When I was diagnosed with Parkinson’s back in 2021, I was not sure where, or whom, I could look to for information and supports. In my case, I have many loving and supportive caregivers; Sue Chappelle, my wife of 44 years, my three children, Chris, Corey and Laura, and many close friends.
Parkinson Association of Alberta, and the Buchanan Centre in Edmonton, were also there for me. I have met many wonderful and caring people there, including all the staff, who always ensured I had all the information and options available to me, and always made me feel welcome and important.
The ongoing, and personal support I have received from this entire group of people has kept me feeling positive about life. They have shown me that regular exercise is an extremely critical and important component that slows the progression of Parkinson disease, and that I can be active anyway I want, at any time, anywhere.

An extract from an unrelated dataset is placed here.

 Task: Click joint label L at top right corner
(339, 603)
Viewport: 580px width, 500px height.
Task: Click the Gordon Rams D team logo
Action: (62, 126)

Once a month, I participate in Support Group meetings in Sherwood Park with fellow Parkinson’s friends and their caregivers, whom I’ve grown to value very much. These meetings give me an opportunity to share my questions and concerns, and feedback, with others who are also walking a similar path as me.
For the past couple of years, I’ve also been heavily involved in some of PAA’s fundraising events, such as Cars for a Cause, which gives me a chance to share my passion and knowledge for old cars, and Step ‘n Stride, where Sue and I can volunteer and help others in our community have a great day walking, and enjoy the camaraderie, sunshine and active fun!
I know how important fundraising is to Parkinson Association of Alberta, it is the number one way they are able to continue providing the supports and programs they do, across Alberta, for so many people.
My message to newly diagnosed PD patients is to keep a positive outlook, keep active and exercise, socialize and share your experiences with your caregivers, family and friends.
And most of all, remember, you are not alone in the journey.